How to protect yourself against scams
Fraud costs people in the UK around £10.9 billion every year.
We want you to stay protected. This form explains some common scams to look out for and gives you tips on staying safe.
Requests to transfer funds
This involves a fraudster calling you and posing as your bank or another financial organisation. The number they’re calling from may be “spoofed” to make it look like it’s from your bank or another legitimate organisation.
- They tell you that you’re at risk of fraudulent activity and must transfer your funds into a “safe account”.
- You will be pressured to act immediately.
- This so called “safe account” is actually the fraudster’s account, so your money is sent directly to them.
Requests to withdraw cash
Some fraudsters pose as police officers to persuade you to visit your local branch and withdraw funds from your account. They’ll tell you that you’re helping with a police investigation.
- The fraudster will tell you not to inform staff at the branch of the real reason for the withdrawal.

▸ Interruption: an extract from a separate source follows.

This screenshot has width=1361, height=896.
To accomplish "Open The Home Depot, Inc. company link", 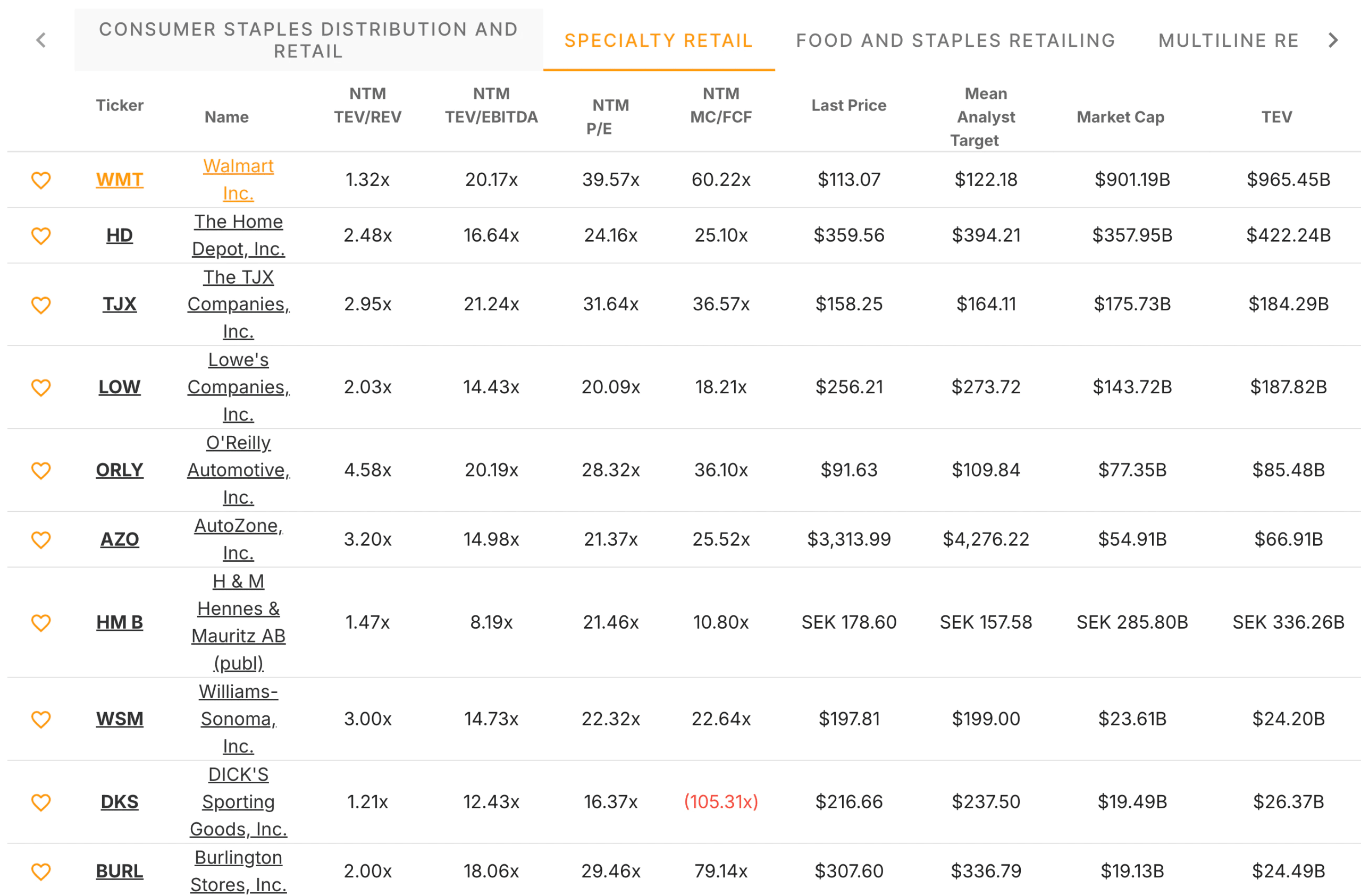I will (x=238, y=235).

- Once withdrawn, the money is collected in person from you by a courier or the fraudster themselves.
- Some fraudsters might ask you to make a high value purchase, for example a Smart Phone, which is collected by the fraudster.
Remote Access Scam
A fraudster cold calls and says they’re from a telecommunications or computer company and will try to access your computer.
- They might offer to fix, upgrade or protect your computer – tis could be to improve its running speed or internet connection – or for assistance for refunds for overpayments.
- These callers may ask you to log on to your online banking and will attempt to remotely access the computer to “help” you with the problem.
- However, remote access allows them to release malicious software and gain access to personal and security data. They may even be able to access your online banking directly.
- Never allow anyone remote access or connect to your computer following a cold call.
Other scams to be aware of
These scams are where you find an item online at a very reasonable price, but after talking to or emailing the seller, you’re told that the item (such as a car) can’t be seen in person.
- The seller will persuade you to transfer money to secure the item.
Sometimes they send you a fake website link to send the payment. This is to make the transaction look real.
- Beware – the site may look like a well-known website, but the link will take you to a fake version of it.
- Once the funds are transferred into the fraudster’s account, the seller and listing vanish. It will leave you without your money and the item.
Be careful when you’re selling something. A buyer could be a potential fraudster. Here’s how they do it.
- The buyer will give you a cheque of greater value than the value of the item being sold. They ask for the extra money to be transferred back or sent to a third party, for example a “shipping agent”.
- Once this has been done by the seller, the cheque bounces and the buyer then disappears, leaving the seller out of pocket.
Fraudsters send texts saying that they’re from your bank, and that they need you to update your personal details or speak with you urgently.
- The text message can fall into previous genuine text threads which makes it look genuine.
- The message normally contains a phone number (premium rate) to call or a link to a counterfeit website that asks you to enter personal details or transfer money as your account is at risk.
- Never give out your personal or security details; you can provide a fraudster with everything they need to take money from your account.
Payment redirection scam
These scams happen when fraudsters intercept an email conversation between you and a legitimate contact who may be asking for payment for goods or services, such as a builder.
- The fraudster may say that the bank account details for an outstanding or future payment needs to be changed and the email will appear to be from your genuine contact.
- Always confirm any change of payment details with the company directly.
- Do not respond to the email address the request has been sent from or use the contact details they provided – use a previously used number to verify the change.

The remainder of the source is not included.